In Berlin-Schöneweide steht ein rätselhaftes Gebäude. Vier Stockwerke hoch, die Fassade unauffällig weiß gestrichen. Dahinter, so ist in deutschen Zeitungen zu lesen, arbeiten die geheimnisvollsten Schuhmacher der Welt. Techniker seien dort am Werk, deren Erfindungen nur mit jenen von Q, dem legendären Chefschrauber des britischen Geheimagenten James Bond, vergleichbar seien. „Ach, wird das tatsächlich über uns geschrieben?“ Harald Schaale ist immer wieder überrascht, was über das Institut für Forschung und Entwicklung von Sportgeräten verbreitet wird. Der Direktor der Hightech-Schmiede, kurz FES genannt, winkt ab. „Bei uns geht es um die Beziehung Mensch-Maschine. Wir kümmern uns um Sportarten, bei denen die Athleten in großem Maße abhängig von ihren Geräten sind – mit 007 hat das nichts zu tun.“ Aber mit technischer Raffinesse sehr wohl. Seit 46 Jahren tüfteln die Spezialisten an Sportgeräten für zwölf Sportarten. Wie viele Medaillen gehen auf das Konto des FES? Schaale weiß es nicht: „Entscheidend ist die Leistung der Sportler. Unsere Arbeit ist nur ein Baustein. Aber natürlich gewinnt ein schlechter Bob keine Medaille.“
Davon ist auch André Lange überzeugt. Der deutsche Bobpilot holte mit seinen in Berlin entwickelten Eis-Rennern schon mehrfach olympisches Gold und Weltmeistertitel. Das richtige Material, sagt der Spitzensportler, entscheide mindestens zu einem Drittel über Erfolg oder Misserfolg. Gerade erst war er wieder gemeinsam mit seinen Mannschaftskameraden im FES, um die neue Bob-Generation für die Olympischen Winterspiele im kanadischen Vancouver anzupassen. „Sitzprobe“ heißt der Vorgang im Fachjargon von Harald Schaale. Zu ihr gehören Tests im Windkanal, Versuche mit neuen Legierungen und Probefahrten in Eiskanälen. Über Monate, manchmal auch jahrelang feilen Sportler und Techniker gemeinsam an Details, um den Luftwiderstand von Bob und Besatzung oder die Reibung der Kufen immer noch weiter zu verringern. Einfach drauf loszuentwickeln, ohne die Athleten mit einzubeziehen, das gehe nicht, erklärt Schaale.

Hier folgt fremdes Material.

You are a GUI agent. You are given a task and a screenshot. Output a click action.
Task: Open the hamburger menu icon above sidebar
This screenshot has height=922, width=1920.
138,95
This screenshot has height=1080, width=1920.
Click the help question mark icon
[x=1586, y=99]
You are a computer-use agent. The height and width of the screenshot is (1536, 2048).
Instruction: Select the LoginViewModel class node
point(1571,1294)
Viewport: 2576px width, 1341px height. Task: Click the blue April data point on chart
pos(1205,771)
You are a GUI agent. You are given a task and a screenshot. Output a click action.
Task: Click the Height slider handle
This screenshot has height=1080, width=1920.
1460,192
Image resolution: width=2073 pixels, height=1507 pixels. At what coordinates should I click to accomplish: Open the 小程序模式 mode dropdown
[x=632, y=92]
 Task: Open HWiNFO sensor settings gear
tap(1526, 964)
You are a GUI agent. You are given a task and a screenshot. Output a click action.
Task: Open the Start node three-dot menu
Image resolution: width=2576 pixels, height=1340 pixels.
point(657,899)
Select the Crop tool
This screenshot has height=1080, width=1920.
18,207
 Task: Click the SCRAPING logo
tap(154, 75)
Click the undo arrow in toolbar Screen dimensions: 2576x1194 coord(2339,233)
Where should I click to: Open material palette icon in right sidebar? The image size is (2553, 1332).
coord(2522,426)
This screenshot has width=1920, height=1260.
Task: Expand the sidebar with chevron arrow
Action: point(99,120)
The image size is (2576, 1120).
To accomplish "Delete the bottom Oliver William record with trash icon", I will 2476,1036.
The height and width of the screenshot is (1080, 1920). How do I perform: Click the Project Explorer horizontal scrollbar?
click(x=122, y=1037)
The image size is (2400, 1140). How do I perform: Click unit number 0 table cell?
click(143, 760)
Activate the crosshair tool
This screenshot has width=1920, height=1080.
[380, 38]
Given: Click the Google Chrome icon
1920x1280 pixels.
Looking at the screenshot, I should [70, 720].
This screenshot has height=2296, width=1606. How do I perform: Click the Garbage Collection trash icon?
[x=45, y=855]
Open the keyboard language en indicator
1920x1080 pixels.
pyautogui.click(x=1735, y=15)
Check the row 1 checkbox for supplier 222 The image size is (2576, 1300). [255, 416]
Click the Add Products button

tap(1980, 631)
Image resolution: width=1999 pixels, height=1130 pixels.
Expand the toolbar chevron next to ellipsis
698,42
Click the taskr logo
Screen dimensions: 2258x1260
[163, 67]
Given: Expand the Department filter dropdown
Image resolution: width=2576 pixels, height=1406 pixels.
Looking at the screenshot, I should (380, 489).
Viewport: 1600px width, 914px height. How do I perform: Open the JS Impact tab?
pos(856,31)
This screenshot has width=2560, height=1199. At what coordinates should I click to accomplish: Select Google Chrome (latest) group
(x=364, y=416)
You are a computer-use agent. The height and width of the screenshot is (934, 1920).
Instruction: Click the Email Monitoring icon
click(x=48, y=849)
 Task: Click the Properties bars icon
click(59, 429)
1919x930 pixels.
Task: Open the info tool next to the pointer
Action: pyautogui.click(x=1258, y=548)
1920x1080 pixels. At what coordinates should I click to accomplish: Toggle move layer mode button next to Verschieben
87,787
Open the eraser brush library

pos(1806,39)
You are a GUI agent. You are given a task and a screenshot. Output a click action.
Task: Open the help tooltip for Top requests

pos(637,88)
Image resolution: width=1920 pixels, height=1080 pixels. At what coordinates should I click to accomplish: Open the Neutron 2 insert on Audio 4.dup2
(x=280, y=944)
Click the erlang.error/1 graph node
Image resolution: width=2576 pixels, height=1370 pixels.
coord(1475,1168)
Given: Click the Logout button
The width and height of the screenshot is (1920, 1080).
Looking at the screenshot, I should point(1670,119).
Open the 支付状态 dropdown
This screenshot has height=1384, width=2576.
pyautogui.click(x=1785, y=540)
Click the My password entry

Darum setzt der Institutsleiter bei der Auswahl seiner Mitarbeiter auf ehemalige Leistungssportler, die nach ihrer Karriere eine technische Ausbildung absolviert haben. Etwa die Hälfte der 53 FES-Mitarbeiter sind Ingenieure, Schiffbauer, Physiker oder Maschinenbauer. Die andere Hälfte stellen Spezialisten in der Metallbearbeitung oder im Modellbau. Eine Spezialität, auf die das Team sehr stolz ist: Was in Schöneweide am Computer entsteht, wird dort auch gleich gebaut. Die für jede der betreuten Sportart passende Messtechnik liefern die Berliner gleich mit. Legendäre Sportgeräte sind so entstanden. In einem der Flure hängt ein signiertes Plakat der Eisschnellläuferin Anni Friesinger, mit dem sie sich für ihre Ausrüstung bedankt. Mit ihren im FES entwickelten Klappkufen-Schlittschuhen lief sie der Konkurrenz immer wieder auf und davon.
Gut möglich, dass nach den Olympischen Spielen weitere Dankesgrüße die Wände schmücken. Immerhin stellt das Institut das Material für die deutschen Kanuten, Ruderer und Radfahrer. Details über die neue Ausrüstung gibt Schaale nicht preis. Schließlich wolle man der sportlichen Konkurrenz ja keine Vorteile verschaffen. Patente melden die Berliner schon seit Jahren nicht mehr an. Wie begehrt die Spitzentechnologie des Instituts ist, zeigen die immer wiederkehrenden Hackerangriffe auf die FES-Rechner. Inzwischen werden die Computer ebenso geschützt wie die Geräte im Bundesinnenministerium. Da weht dann doch ein Hauch von 007 durch das weiße Gebäude. Wer weiß, vielleicht haben die Zeitungen doch recht mit ihrer Einschätzung – und das FES einfach nur einen sympathisch-bescheidenen Direktor.